# Photo's of my crew!



## RealFinJamie (Feb 19, 2006)

Added some pics online if anyone wishes to view them.... links attached!

http://i65.photobucket.com/albums/h230/realfinjamie/f9c80dea.jpg

http://i65.photobucket.com/albums/h230/realfinjamie/ecdb338b.jpg

http://i65.photobucket.com/albums/h230/realfinjamie/12788ec3.jpg

http://i65.photobucket.com/albums/h230/realfinjamie/3ac53723.jpg

http://i65.photobucket.com/albums/h230/realfinjamie/90cccb02.jpg


Cheers, Jamie


----------



## Georgia Peach (Sep 23, 2005)

great shots! You should enter the photo contest!


----------



## RealFinJamie (Feb 19, 2006)

Thanks... this is my best one yet.....http://i65.photobucket.com/albums/h230/realfinjamie/df978dc7.jpg


----------



## fishfreaks (Jan 19, 2005)

Georgia Peach said:


> great shots! You should enter the photo contest!
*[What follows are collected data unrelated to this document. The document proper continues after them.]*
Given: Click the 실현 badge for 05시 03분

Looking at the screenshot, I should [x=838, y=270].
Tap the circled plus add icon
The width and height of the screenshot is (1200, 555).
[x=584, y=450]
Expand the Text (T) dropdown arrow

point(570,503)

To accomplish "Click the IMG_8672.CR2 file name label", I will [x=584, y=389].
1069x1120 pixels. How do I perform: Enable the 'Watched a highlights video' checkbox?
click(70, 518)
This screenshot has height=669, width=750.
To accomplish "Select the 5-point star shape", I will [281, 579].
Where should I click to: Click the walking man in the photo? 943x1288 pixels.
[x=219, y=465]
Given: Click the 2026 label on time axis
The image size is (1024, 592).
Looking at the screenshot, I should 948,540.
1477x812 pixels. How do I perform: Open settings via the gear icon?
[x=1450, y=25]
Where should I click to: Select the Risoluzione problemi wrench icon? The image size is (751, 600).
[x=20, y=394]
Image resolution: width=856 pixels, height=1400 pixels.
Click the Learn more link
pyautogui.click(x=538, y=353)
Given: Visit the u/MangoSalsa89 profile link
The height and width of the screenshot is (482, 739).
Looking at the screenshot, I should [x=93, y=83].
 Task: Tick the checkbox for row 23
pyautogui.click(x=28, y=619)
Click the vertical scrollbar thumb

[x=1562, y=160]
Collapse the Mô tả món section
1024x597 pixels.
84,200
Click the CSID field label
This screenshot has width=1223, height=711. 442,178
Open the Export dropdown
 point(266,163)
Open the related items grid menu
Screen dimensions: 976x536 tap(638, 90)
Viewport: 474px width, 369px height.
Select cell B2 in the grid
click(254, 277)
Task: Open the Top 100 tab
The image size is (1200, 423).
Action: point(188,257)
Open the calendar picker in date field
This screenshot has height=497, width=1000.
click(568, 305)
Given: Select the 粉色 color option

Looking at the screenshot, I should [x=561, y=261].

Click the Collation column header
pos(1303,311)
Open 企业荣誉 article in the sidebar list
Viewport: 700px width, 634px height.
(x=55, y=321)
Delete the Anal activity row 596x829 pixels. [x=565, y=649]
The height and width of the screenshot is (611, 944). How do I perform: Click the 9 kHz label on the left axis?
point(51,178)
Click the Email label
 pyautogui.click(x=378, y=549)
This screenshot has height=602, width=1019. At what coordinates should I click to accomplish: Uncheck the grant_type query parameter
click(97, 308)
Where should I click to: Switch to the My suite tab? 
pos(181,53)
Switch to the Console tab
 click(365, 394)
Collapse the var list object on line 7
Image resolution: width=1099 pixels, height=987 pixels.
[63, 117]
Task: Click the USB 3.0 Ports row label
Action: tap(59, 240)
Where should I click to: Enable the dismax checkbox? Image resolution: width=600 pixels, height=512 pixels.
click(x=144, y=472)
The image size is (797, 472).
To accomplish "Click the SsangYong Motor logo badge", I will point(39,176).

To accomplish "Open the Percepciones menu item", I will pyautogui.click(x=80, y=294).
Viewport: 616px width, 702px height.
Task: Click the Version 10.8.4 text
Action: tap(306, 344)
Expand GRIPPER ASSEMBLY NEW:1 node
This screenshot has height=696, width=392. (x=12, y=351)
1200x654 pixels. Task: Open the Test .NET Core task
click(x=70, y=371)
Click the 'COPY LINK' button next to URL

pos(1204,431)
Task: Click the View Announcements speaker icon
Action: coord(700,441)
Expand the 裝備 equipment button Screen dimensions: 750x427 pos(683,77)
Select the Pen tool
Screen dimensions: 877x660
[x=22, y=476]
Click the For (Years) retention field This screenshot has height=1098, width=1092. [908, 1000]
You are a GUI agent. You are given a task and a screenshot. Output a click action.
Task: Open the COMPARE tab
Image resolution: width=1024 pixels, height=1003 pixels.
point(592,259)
Yup I agree ^ they're some awesome shots!


----------



## RealFinJamie (Feb 19, 2006)

Thanks... feel free to save "Spike" as your desktop background!
He would like to know he is an international superstar!


----------



## Osiris (Jan 18, 2005)

I agree! Great shots! What size tank is it?


----------



## RealFinJamie (Feb 19, 2006)

5ft.... Quite new to saltwater but enjoying the demand for constant attention! The Ribbon Eel is said to be the hardest of most fish to keep.... lets see how I get on!


----------



## always35 (Mar 29, 2006)

Hey Jamie
great pics love the eel ! how long is it ? how safe is it to keep with the other fish?

Always


----------



## AshleytheGreat (Jul 24, 2005)

I LOVE LOVE LOVE your tank!!!!!!! 



RealFinJamie said:


> Thanks... feel free to save "Spike" as your desktop background!
> He would like to know he is an international superstar!


*guilty*


----------



## RealFinJamie (Feb 19, 2006)

The Eel (Harold) is 3ft long... I have only had him a few days but he seems to be settling in ok! He is harmless and he seems to be getting on fine with his new housemates.... The Regal seems to spend lots of time with him in his cave... i don't know what they get upto but she seems to be alot happier!!!
;-)


----------



## Guest (Apr 3, 2006)

how many gallons? what is the width?


----------



## leveldrummer (May 27, 2005)

great shots, the emperor angel is awesome, (thats what i think it is, little baby though)


----------



## RealFinJamie (Feb 19, 2006)

the tank is 5ft by 1.5ft by 2ft... i'm not sure your gallon calculation works... I'm an Englishman and we use different measures. Its 260lts UK!


----------



## fishfingers (Apr 10, 2006)

Very, very cool tank. Once I get the room (and money) I wanna set up a decent sized FOWLR tank like yours!


----------